On the one side, everything is exciting: I have an event to plan, friends came over to spend time with us and visit the city, I am involved in more than a project at work and yes, after years of planning and dreaming, I finally have a blog. On the other hand, that’s enough work to have every minute of my life planned, from writing blog articles early in the morning to shooting photos in the city at night, from planning weekends ahead to ironing, cleaning, vacuuming and cooking. It is exciting and tiring at the same time, my head is full of ideas and my fingers keep typing while the clock ticks incredibly fast.
I love this fast moving world I’m living in at the moment, I feel alive, free, powerful and enthusiastic. Of course I would love to have more time to sleep, apply a facemask, read for hours without any interruption and have loads of pictures ready to use in my hard-drive. Still, if I hadn’t a blog to update, I would never go to new places all the time with L to find special spots where to take picture, I would not struggle to become an organised person, I would write less
and I would blame myself for that. Now I wake up in the morning with a goal in mind, I build new habits and have long to-do lists. I am slowly becoming the better version of myself I always had in mind.
That’s what the month of November has been about. Discovering my boundaries, what I am comfortable to share online and what I’d rather keep to myself, trying to learn how marketing works, pushing myself a bit further, learning what my habits are to be able to improve how I spend my time, getting to know the person I am and loving her.
December is going to be an even more challenging month: I want to push my limits a bit further, get even more work done, see what else I can do that I didn’t imagine I could ever possibly achieve before the clock strikes midnight on New Year’s Eve. I have no idea where I will find the strength and the time to do everything I have in mind but that’s fine, as long as I have a goal in my head I’m sure I’m going to make it.
Having my sisters and some friends of ours here last weekend gave me the energy and will power to keep working on my blog, whilst loving the city I’m living in even more. By the way, if you are coming to London now, I would recommend to check out Winter Wonderland in Hyde Park, that’s insanely awesome! We had so much fun drinking mulled wine (
well, I was the one who was mostly interested in it, I have to admit) and eating waffles with Nutella (that would be my sisters). If you love Christmas decorations, Christmas time and everything Christmas-related, make sure you check that out.

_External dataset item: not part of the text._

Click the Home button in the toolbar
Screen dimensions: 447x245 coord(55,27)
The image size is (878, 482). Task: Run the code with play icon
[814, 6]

It takes time and a pinch of craziness to follow our dreams, but that’s totally worth it. At the moment, I find that time-management is the key – if I can bring myself to use those hours I usually spend watching TV in a more efficient way, I’m half-way through it. I wish you will all find the guts to take a leap of faith and follow a dream, even if you thing it’s not a significant one, because that’s how we should all live our lives.
A big hug, from my new little me surrounded by London Xmas lights!